Highlights of the memo include:

  • Increased economic activity will lead to a $460 million increase in individual income tax collections and a $610 million increase in corporate income/franchise tax collections between the 2018-2019 and 2020-2021 fiscal years;
  • The 2018-19 general fund balance is expected to grow from $691.5 million, as estimated in January, to more than $1 billion by June 30, the end of the fiscal year;
  • The 2018-19 deposit to the Rainy Day Fund is now expected to be a whopping $291.1 million, bringing the fund’s balance to $615.5 million and helping to guard against future budget shortfalls;
  • Nationally, personal income is expected to grow between 4 and 5 percent each year through 2021, and the unemployment rate is expected to drop to 3.5 percent in 2020.

In response, MacIver Institute President Brett Healy issued the following statement:

“Thanks to tax cuts at the state and federal levels, as well as conservative budgeting here in Wisconsin over the last eight years, Wisconsin is heading in the right direction.
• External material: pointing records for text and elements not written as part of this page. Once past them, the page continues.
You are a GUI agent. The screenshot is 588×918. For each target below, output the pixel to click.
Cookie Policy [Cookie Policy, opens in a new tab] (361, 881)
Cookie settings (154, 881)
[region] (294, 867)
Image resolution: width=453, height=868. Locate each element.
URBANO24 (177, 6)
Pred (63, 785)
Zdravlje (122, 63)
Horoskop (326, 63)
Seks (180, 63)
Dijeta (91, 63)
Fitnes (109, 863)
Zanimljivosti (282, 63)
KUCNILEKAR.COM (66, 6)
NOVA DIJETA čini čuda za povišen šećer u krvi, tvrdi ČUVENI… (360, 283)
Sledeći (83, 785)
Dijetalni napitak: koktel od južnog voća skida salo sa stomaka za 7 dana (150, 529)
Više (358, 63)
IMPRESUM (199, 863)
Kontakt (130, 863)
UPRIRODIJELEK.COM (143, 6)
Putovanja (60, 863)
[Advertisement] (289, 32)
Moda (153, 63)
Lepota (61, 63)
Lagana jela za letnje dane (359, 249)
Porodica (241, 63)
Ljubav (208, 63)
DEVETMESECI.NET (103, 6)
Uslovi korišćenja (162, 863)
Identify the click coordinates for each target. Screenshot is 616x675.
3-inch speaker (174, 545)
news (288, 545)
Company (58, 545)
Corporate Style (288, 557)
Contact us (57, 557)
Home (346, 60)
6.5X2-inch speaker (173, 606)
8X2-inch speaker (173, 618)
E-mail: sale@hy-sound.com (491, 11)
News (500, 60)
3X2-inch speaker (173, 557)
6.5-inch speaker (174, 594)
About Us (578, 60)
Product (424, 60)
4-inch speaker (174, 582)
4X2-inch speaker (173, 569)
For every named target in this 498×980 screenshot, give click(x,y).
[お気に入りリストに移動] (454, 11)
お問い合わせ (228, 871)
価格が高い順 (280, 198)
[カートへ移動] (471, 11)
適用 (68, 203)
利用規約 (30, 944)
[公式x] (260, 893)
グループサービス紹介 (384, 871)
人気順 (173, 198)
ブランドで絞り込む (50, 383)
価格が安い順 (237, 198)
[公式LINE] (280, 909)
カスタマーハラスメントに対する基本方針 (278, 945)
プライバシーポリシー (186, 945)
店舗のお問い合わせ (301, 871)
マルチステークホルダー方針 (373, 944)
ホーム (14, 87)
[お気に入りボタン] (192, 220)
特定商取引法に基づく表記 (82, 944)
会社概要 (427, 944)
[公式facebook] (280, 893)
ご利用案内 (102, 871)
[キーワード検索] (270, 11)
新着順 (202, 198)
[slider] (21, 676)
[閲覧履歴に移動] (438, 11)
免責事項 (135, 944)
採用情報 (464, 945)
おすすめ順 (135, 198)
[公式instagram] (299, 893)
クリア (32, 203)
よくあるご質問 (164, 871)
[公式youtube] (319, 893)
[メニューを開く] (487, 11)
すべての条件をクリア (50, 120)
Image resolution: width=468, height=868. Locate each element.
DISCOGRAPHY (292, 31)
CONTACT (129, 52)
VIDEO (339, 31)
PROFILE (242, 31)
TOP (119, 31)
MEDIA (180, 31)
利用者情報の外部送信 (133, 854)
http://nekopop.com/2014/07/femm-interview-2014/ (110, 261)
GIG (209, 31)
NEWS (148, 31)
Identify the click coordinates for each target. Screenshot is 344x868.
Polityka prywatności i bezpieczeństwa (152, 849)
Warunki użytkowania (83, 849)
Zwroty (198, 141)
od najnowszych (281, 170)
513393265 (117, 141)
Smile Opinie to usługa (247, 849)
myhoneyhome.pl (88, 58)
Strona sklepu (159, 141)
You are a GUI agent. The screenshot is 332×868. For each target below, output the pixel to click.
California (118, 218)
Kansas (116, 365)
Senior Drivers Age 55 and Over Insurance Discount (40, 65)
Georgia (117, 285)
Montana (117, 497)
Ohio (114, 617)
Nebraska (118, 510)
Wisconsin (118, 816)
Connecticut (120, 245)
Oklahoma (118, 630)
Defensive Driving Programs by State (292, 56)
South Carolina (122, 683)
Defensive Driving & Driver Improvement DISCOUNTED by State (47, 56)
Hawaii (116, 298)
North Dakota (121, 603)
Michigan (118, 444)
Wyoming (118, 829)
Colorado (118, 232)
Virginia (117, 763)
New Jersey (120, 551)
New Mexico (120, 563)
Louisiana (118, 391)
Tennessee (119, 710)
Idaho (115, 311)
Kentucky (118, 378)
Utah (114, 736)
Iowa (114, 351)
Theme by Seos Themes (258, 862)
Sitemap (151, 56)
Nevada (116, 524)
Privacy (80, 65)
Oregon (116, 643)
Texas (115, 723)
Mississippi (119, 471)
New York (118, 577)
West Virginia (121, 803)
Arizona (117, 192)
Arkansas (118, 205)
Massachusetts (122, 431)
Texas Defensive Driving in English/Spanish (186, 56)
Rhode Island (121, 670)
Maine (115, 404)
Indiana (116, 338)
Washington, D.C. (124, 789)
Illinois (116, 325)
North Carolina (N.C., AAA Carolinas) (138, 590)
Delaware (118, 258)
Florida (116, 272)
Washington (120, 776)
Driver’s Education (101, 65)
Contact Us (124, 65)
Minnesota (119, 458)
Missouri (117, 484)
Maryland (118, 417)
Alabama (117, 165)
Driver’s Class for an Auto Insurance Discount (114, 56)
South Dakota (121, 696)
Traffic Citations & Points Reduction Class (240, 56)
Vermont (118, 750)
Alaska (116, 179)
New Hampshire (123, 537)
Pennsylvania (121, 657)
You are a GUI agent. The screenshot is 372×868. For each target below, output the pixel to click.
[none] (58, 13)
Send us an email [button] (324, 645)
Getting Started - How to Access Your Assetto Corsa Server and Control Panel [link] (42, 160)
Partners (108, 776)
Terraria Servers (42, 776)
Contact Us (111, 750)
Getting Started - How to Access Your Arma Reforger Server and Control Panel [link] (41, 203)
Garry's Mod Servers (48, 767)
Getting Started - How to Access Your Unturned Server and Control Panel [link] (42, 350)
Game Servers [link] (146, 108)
The news that the state is expecting over $700 million more in revenue thanks to a hot economy and full employment is incredible. It also should serve as a reminder to Gov. Evers that lower taxes, sensible regulation, and prudent government spending is a recipe for economic growth and prosperity for all Wisconsinites.”

“Unfortunately, Gov. Evers’ budget would take Wisconsin backwards. Hopefully, with this news, Gov. Evers will see the error of his ways and join with legislative Republicans to cut taxes even further to keep this impressive and unprecedented economic growth chugging forward.”